Speaking of officials, soccer refs must have a shitty job. Because soccer players are bastards. Watching the World Cup where the stakes, and therefore reasons to cheat, are high, I get so fucking annoyed by soccer players getting brushed by opponents then doing six frontflips before landing on their backs and acting like they've been stabbed while witnessing their spouse get murdered. I realize you get more calls that way, and that works for the team. I get it. Doesn't mean you aren't a stupid asshole who I should make fun of, soccer fairy. You have to do what you have to do to get the call, but you could just be a man and do your best to play the games and trust the officials not to miss any blatant calls. Which is a hairy situation in itself. I'm not asking you to turn down the option to get calls that are rightfully yours, soccer players, I'm just saying I think you're worse people for doing so and I hate watching you disgrace competition by acting like you've been shot when really you've received an incidental elbow to the rib.

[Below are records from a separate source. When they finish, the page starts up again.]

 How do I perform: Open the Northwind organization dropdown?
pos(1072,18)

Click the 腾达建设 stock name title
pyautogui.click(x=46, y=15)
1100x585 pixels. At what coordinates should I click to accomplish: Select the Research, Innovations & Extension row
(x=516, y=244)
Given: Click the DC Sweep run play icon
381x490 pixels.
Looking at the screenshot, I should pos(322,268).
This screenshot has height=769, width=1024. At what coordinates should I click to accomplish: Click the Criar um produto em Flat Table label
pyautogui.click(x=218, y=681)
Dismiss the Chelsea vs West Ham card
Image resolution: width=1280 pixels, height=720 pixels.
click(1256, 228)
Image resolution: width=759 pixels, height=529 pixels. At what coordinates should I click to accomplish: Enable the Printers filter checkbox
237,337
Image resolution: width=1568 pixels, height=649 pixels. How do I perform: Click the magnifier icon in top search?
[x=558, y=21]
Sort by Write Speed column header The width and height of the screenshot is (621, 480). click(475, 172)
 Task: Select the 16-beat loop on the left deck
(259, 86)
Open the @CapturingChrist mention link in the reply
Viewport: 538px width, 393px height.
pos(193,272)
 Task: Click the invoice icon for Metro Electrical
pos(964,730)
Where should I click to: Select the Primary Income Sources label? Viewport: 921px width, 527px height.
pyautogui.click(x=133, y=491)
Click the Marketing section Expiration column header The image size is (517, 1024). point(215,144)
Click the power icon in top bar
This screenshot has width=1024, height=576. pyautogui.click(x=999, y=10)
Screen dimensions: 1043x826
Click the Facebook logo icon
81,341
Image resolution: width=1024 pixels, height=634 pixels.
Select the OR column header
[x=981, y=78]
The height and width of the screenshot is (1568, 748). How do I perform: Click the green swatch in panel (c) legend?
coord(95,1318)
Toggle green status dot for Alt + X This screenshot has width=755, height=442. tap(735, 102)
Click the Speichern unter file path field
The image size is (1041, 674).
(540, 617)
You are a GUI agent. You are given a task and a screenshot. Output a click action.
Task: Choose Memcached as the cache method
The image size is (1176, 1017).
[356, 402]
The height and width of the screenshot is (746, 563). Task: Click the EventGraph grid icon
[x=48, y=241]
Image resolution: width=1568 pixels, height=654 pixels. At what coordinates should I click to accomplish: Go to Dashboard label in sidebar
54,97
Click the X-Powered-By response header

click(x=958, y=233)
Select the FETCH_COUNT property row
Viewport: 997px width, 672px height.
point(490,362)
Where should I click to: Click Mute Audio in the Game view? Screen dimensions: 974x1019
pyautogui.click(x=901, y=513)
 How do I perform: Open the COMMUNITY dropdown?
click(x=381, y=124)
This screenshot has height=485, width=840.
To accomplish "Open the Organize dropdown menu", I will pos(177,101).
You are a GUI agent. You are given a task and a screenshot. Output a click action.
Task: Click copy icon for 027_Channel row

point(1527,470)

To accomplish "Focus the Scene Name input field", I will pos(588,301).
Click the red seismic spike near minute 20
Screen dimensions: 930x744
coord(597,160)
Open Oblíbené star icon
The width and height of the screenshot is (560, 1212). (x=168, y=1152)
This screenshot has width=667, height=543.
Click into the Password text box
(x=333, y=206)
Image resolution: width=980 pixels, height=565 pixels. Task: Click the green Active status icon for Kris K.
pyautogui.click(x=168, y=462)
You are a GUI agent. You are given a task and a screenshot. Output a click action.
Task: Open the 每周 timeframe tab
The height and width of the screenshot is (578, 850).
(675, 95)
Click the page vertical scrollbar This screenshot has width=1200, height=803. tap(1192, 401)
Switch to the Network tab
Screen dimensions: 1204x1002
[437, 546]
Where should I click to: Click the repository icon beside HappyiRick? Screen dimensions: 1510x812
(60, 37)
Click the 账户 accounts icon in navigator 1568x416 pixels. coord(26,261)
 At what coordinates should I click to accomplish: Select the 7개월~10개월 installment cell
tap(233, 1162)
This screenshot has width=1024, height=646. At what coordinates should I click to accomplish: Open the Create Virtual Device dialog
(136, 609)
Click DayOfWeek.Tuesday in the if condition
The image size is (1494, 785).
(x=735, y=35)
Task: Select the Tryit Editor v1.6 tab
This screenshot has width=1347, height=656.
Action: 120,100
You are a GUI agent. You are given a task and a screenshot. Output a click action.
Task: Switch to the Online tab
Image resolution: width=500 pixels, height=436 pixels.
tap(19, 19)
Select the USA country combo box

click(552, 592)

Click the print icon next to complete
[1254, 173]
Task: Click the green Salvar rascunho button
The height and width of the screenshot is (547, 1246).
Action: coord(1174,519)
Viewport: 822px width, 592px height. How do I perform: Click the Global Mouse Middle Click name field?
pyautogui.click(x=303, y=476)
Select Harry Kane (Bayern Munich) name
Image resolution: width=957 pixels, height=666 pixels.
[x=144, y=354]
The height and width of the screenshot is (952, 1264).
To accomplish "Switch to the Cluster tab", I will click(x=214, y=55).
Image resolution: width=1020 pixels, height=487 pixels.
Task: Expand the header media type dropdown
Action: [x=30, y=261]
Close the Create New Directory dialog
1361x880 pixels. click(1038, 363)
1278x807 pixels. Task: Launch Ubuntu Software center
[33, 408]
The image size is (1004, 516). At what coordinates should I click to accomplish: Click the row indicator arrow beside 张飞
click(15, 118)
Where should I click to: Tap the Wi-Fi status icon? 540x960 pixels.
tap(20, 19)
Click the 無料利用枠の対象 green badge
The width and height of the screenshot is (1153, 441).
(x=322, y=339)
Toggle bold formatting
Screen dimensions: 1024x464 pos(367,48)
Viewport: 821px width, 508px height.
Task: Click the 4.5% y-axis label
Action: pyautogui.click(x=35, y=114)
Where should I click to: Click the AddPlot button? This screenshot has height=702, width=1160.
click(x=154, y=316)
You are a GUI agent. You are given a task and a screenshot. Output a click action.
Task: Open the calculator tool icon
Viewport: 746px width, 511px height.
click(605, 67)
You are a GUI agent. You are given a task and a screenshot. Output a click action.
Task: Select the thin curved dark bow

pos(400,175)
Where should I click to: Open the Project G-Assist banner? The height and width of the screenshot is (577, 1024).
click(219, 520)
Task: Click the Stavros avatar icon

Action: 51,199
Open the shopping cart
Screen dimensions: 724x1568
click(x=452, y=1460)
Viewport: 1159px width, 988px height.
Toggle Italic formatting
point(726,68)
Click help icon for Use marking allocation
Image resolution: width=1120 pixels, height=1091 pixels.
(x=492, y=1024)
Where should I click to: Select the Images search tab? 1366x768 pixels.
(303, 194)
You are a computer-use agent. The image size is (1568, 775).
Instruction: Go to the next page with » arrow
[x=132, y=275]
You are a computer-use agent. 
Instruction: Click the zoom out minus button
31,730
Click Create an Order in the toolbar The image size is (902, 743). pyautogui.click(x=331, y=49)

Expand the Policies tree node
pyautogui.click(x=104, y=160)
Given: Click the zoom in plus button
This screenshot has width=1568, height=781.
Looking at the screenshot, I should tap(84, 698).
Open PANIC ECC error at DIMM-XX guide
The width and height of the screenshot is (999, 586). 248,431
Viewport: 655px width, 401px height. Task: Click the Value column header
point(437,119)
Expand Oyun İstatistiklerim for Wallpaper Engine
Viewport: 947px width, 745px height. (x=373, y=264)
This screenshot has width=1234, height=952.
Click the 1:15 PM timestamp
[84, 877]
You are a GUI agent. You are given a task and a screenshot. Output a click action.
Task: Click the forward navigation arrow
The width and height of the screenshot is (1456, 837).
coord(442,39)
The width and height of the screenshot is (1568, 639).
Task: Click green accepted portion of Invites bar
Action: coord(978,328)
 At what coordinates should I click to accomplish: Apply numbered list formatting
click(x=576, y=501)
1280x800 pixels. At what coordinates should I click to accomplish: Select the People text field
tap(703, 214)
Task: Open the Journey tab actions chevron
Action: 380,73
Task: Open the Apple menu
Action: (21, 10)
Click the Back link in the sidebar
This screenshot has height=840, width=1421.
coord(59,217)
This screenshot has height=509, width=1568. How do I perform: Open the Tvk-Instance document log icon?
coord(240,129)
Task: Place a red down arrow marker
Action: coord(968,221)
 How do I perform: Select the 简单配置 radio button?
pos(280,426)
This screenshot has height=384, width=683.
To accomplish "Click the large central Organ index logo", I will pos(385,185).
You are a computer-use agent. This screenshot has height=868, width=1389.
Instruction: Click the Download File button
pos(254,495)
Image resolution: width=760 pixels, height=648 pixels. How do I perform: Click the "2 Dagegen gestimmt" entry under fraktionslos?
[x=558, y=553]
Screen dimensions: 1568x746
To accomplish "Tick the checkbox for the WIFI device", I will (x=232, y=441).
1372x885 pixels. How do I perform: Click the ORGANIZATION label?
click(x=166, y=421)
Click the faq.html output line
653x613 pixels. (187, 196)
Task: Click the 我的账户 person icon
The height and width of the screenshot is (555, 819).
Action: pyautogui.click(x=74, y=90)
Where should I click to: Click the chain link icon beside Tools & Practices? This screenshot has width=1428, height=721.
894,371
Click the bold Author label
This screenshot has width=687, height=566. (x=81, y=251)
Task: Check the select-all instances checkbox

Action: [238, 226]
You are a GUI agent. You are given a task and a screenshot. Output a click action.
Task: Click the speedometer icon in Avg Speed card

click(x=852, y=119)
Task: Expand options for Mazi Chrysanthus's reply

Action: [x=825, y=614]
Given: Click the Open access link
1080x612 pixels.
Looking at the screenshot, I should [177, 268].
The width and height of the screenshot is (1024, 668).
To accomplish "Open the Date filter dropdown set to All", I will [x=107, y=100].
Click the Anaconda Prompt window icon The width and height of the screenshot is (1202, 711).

Soccer is so boring I just fell asleep for two and a half hours while trying to think of a fifth body paragraph. I can't make this stuff up. Furthermore, the best soccer isn't in America. It's just, like, not on television here. You know what is? The worst soccer. "Major League Soccer". That just sounds like a league that's trying too hard not to be bad. And they are trying hard, but not hard enough. You can't say that you've improved as a league after two big name players join, especially if they're on the same team. The fact is, America wants to like soccer. We feel bad, stupid even. We realize the world doesn't get why we don't get it. But, fuckin', we don't. It's stupid. It's slow. It's cool in forty second increments. But those increments are just too few and far between for it to make it as a major sport in this country. The English Premier League is the best league in soccer, and we don't get the full coverage on that league. We get World Cup coverage, which is so fun for a change, but it contradicts the EPL and MLS by establishing mental connections between players on national teams, when really, their allegiance is to another group out of a mixed international bag. In basketball, we cross-reference our knowledge of players with their NBA team. The best are all there, no doubt about it. It makes liking world basketball easy to do while maintaining an interest in the NBA. With soccer players gaining so much exposure from one aspect and so little from another, Americans will not identify with the EPL when they do start to play it in America. The soccer we see here in America is just not adequate.

That same lack of consistent excitement is the reason that baseball is plummeting in ratings and hockey is thriving in the HD era. HD in hockey=you can see the puck. HD in baseball=you can see the pitcher's nosehairs as he picks it in between pitches. I think after hockey took a timeout, made its rules better, and got back in the game, American sports fans embraced the fact that they literally just changed their sport all for the sake of our enjoyment. That shit gets our attention. Baseball is in dire need of an overhaul. The season needs to be shorter, that's basically the only problem it's having. Fortunately (you'll see in a second...) for us, baseball is by far the stingiest sport ever in terms of tradition and would rather be watched by 19 die-hard fans than change for the good of everybody (...that I was being sarcastic when I said "fortunately"!!!!!). So whatever. Have fun being liked less than hockey, baseball.

Soccer, I'm sorry. It's not you. Clearly. Look at how much everyone else loves you. However, I think your reign at the top of the international sports world is not forever. At first they'll see basketball and think "too much scoring" and football they'll think "those guys are too big. there's too much stopping" (which by the way, no there isn't. Football is like baseball with a purpose. They stop after every play. Big whoop. It's a tactical game. It's beautiful.), but they'll eventually embrace it. Because those sports are exciting heart-pounding and easy to understand like soccer is. So enjoy it while you can, soccer, but just know that I think you suck.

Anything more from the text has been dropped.